Internationally, this was a time when the students and youth came on to the streets to express their anger against the ruling classes and governance system – against the cold war, the Vietnam death factory, the archaic education system, and the simple lack of political will among the rulers to solve basic existential issues. In Bengal, all of this culminated in the expulsion from the CPI(M) of dissident leaders like Charu Mazumdar, Sushtal Roy Chowdhury, and Saroj Dutta. Since they no longer had access to the pages of the Desh Hitaishi, a new paper, the Deshabrati was launched. Articles covering movements in North Bihar, Bengal and Telengana published in the Deshabrati were hugely popular.
There is no reason to assume that the ferment within the Communist movement was unilinear; in fact, there were different strands of thought, and further fragmentation on issues of theory and action. For example, a leader like Saroj Dutta, who became a leading theoretician of the movement, firmly believed that a new culture could only emerge if the old was forcibly destroyed. The murti bhanga andolan (breaking of statues of reformist leaders), boycott of classes doling out bourgeois education by students in schools and colleges, and violent killings of political opponents led to a general chaos, and brutal state repression killed many youth and jailed and tortured thousands of others. Several leaders like Sushital Roy Chowdhury opposed the slide into anarchy in writing. SD opposed this publication on record, on the ground that the youth’s enthusiasm and energy would be impeded by these debates.

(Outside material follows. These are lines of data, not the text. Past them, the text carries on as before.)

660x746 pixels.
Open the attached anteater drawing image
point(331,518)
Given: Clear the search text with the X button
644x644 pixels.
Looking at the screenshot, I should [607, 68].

SD: Saroj Dutta and His Times takes us over this tumultuous and buried history, and is successful in capturing this remarkable narrative of a man and his time to a very large extent. The film generates ample original archival material through interviews with Kunal and Bela Dutta (SD’s son and wife respectively), although one wishes Bela Dutta had spoken about her own active political life and and provided some theoretical insights. The film also includes testimonies of Deviprasad Chattopadhyay and his wife Manjusha, from whose home Saroj Dutta was arrested, and who were possibly the last friends to have seen him alive. The film also includes a brilliant analysis of the genesis of the Naxalbari movement that belies much of the current statist misinformation about this ‘greatest threat to the country’s internal security’ being the creation of certain malevolent and crazed minds. It is important that we understand the historical legacy and complexities of the movement today.
On the whole, the film, scripted by the director duo and Dwaipayan Banerjee, does a remarkable job of recreating the history of the turbulent sixties in Bengal. The film ends with the voice over that the dream for which SD and others gave their lives has not been realised but that this does not mean that the dream been lost. There are of course no easy answers to this proposition, but one wishes that there was an analysis of the complex challenges that the movement for social justice has faced at different junctures in the last forty years. Also, one is not sure if ‘the movement’ was ever one undifferentiated whole. Unfortunately, there is no critical analysis of the roadblocks and bumpy trajectory of the movement after its initial days of triumph. Unless we are able to engage critically with this important history – a history that took so many lives and so much blood – Saroj Dutta will remain a romantic figure, and we will have learnt nothing from the sacrifices he and others made for a better world.
At a very personal level, I also had a desire to get to know the man behind the legend, the human figure with his courage, passion and quirks. If the film has any shortcoming, it is really this inability to blend the personal and the political to arrive at a human retelling of this story of hope and pain.